Pubblicato il 19 novembre 2016 07.00 | Ultimo aggiornamento: 18 novembre 2016 10.23

 

R OMA – Le donne che prendono la pillola contraccettiva hanno un maggior rischio di sviluppare la depressione, soprattutto se giovanissime e con la cosiddetta minipillola, quella cioè a base di solo progesterone. E’ quanto emerge da uno studio condotto dall’università di Copenhagen e pubblicato sulla rivista Jama Psychiatry.

In particolare i ricercatori hanno osservato che il rischio di depressione aumenta del 23% per le donne tra i 20 e 34 anni che usano la pillola combinata di estrogeni e progesterone e del 34% con la minipillola progestinica. Sale invece all’80% per le adolescenti tra i 15 e 19 anni che assumono la pillola combinata e al 120% con la minipillola.

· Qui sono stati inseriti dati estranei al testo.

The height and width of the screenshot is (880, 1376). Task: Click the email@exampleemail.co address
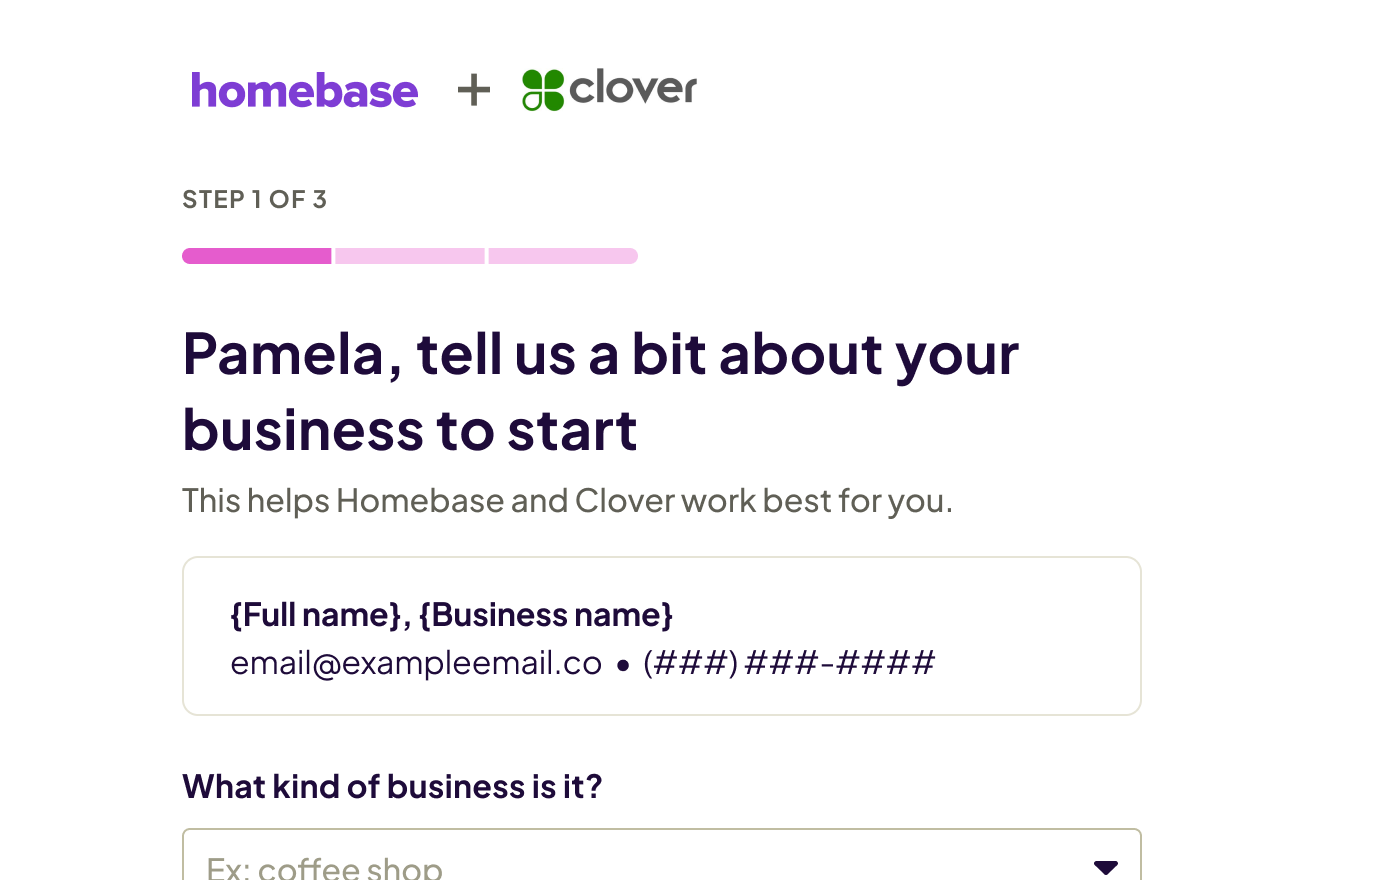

A questa conclusione i ricercatori ci sono arrivati dopo aver analizzato le cartelle cliniche di un milione di donne danesi tra i 15 e 34 anni per 6 anni, scoprendo che a oltre 133mila di loro erano stati prescritti farmaci antidepressivi e a più di 23mila era stata diagnosticata la depressione. E nessuna delle donne e ragazze coinvolte nello studio aveva avuto episodi di depressione prima di prendere la pillola.

Come ha sottolineato il professor Ojvind Lidegaard, coordinatore della ricerca, “serviranno anche altri studi per valutare la depressione come un potenziale effetto avverso dei contraccettivi ormonali”. Secondo i ricercatori quello che potrebbe innescare la depressione, o comunque avere un collegamento con l’insorgere di stati depressivi, potrebbe essere il progesterone, componente chiave di molte pillole. Allo stesso tempo, però, gli autori dello studio precisano che questa ricerca non intende dimostrare che la pillola causi la depressione.